Melihat hambatan yang dialami oleh siswa, sehingga membuat hasil belajar
siswa menjadi rendah dalam proses pembelajaran, maka peneliti berusaha untuk
mengatasi masalah tersebut dengan mengkolaborasikan dua model pembelajaran
sekaligus yakni model pembelajaran kooperatif tipe Group Investigation (GI) dan
model pembelajaran tipe Make a Match. Pembelajaran kooperatif dengan
menggunakan tipe Group Investigation (GI) dan make a match ini dianggap mampu
mengatasi masalah dan meningkatkan hasil belajar siswa karena dalam pembelajaran
ini dapat memotivasi belajar siswa dengan teknik: Menimbulkan rasa ingin tahu, rasa
tanggung jawab kepada siswa dengan cara menugaskan siswa untuk mengerjakan
tugas-tugas sesuai yang dimilikinya dan memperpadukan motivasi-motivasi belajar
yang kuat melalui kerja kelompok dan membuat suasana pembelajaran menjadi lebih
menyenangkan serta membuat persaingan yang sehat diantara para siswa serta
mengembangkan persaingan dengan diri sendiri melalui pemberian tugas sehingga
siswa dapat memahami materi yang diberikan dengan baik.

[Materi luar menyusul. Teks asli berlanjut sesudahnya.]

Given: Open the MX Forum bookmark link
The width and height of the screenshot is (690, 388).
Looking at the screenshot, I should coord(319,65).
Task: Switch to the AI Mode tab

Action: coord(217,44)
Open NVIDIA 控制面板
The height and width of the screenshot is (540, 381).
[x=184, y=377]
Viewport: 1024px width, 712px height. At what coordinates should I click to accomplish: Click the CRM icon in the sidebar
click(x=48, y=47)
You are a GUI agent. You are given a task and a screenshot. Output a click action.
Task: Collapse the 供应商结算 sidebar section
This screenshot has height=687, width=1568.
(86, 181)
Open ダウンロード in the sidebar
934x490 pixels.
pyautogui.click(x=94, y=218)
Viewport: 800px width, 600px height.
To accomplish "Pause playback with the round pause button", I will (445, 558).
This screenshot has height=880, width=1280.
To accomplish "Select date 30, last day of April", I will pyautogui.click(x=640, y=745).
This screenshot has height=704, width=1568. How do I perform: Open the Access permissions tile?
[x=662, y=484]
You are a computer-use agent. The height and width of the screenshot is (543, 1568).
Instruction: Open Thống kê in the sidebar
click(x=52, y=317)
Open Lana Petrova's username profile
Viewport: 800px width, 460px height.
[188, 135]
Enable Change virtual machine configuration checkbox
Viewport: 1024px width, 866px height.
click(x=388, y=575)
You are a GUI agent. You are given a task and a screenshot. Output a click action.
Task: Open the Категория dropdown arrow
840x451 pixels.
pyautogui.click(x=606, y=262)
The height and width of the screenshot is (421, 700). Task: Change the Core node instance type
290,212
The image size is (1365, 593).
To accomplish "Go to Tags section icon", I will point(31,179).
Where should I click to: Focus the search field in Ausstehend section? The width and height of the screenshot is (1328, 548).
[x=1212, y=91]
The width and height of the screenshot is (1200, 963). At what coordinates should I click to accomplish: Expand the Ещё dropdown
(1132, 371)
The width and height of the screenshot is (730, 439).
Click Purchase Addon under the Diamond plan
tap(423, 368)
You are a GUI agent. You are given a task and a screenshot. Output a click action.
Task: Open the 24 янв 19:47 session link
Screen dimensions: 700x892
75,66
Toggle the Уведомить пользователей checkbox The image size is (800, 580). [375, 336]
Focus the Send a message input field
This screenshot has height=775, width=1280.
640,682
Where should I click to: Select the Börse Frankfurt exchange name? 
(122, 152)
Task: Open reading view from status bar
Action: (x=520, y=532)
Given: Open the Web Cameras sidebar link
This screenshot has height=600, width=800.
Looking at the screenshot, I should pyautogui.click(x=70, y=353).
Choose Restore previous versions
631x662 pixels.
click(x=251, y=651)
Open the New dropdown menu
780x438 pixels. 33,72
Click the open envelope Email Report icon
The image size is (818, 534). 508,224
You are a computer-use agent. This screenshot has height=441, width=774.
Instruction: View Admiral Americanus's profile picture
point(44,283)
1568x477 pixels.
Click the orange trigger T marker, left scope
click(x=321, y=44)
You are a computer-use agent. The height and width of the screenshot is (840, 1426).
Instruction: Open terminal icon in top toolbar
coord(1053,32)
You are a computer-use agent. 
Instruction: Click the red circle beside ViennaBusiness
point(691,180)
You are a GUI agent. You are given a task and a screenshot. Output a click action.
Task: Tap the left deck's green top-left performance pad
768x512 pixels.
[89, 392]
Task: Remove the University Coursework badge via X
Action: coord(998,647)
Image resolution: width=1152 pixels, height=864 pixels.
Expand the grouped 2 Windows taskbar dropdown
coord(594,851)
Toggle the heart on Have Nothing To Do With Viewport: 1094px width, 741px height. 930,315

Sehingganya dengan
pembelajaran ini diharapkan dapat meningkatkan motivasi serta hasil belajar siswa.
35
2.7.
Hipotesis Penelitian
Adapun hipotesis dalam penelitian ini adalah “Terdapat perbedaan antara hasil
belajar siswa pada kelas yang menggunakan model pembelajaran kooperatif tipe
Group Investigation (GI) dengan Make a Match dengan kelas yang menggunakan
model pembelajaran tipe Make a Match.